Language Models Need Sleep

Paper · arXiv 2605.26099
Novel LLM ArchitecturesLLM MemoryLLM ArchitectureContext Engineering

Transformer-based large language models are increasingly used for long-horizon tasks; however, their attention mechanism scales poorly with context length. To handle this, we study a sleep-like consolidation mechanism in which a model periodically converts recent context into persistent fast weights before clearing its key-value cache. During the sleep, the model performs N offline recurrent passes over the accumulated context and updates the fast weights in its state-space model (SSM) blocks through a learned local rule. During inference, this shifts extra computation to the sleep while preserving the latency of wake-time prediction. We test our method on controlled synthetic tasks, including cellular automata and multi-hop graph retrieval, as well as a realistic math reasoning task, on which a regular transformer as well as SSM-attention hybrid models fail. We then show that increasing sleep duration N for our models improves performance, with the largest gains on examples that require deeper reasoning.

However, scalable memory is not the same as scalable reasoning. A fast weight memory may support long-range recall, but it is unclear whether it can support deep computation over tokens that are no longer present in the KV cache. We find that the performance of vanilla SSM-attention hybrid models degrades (under the same token budget) as the required reasoning depth increases even when the amount of information to store is held fixed. This suggests that the bottleneck is not merely memory capacity as suggested by prior work, but the amount of computation available for transforming evicted context into a useful internal state.

In animals, the transfer from short-term memory to long-term memory is thought to be supported by hippocampal replay, especially during sleep; in this phase, short-term hippocampal memories are reactivated and consolidated into cortical synaptic weights. Inspired by these biological processes, we propose a method for transferring context-window memory into persistent weights. When the model's context window becomes full during inference, the model enters a "sleep" in which it performs multiple forward passes over the accumulated context and recursively updates its fast weights via a learned local rule. As in animal sleep, the model receives no external input tokens during this phase. After consolidation, the context window is cleared, and the model resumes operation with updated fast weights. Our key insight is that recurrence can be used not only for prediction but also for memory consolidation.

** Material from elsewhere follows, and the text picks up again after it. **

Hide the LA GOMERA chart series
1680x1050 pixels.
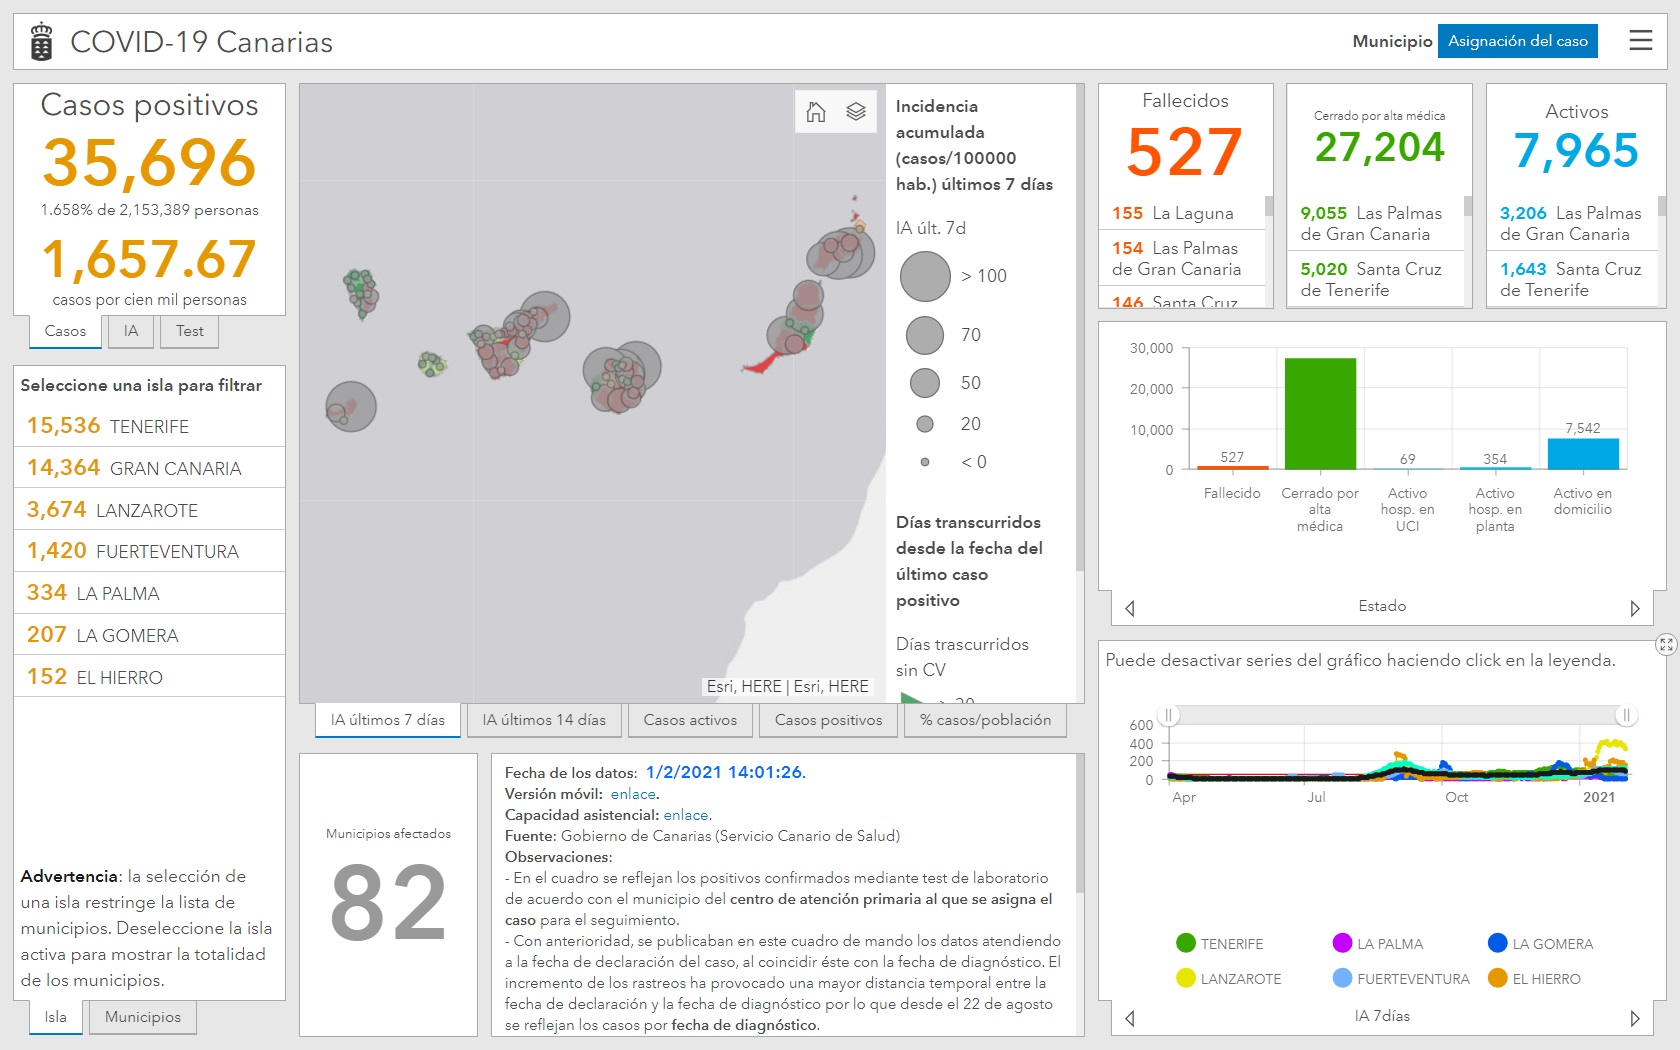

We propose a sleep-like process in which a model performs multiple recursive forward passes to iteratively refine its fast weights before evicting the corresponding context from the attention cache. Unlike vanilla attention-SSM hybrid model, sleep allows models to reason deeply about past context that they can no longer attend to. Across controlled synthetic tasks and a more realistic mathematical reasoning benchmark, we show that increasing the number of recursions, or sleep duration, improves the model's ability to perform deep sequential computation over evicted context.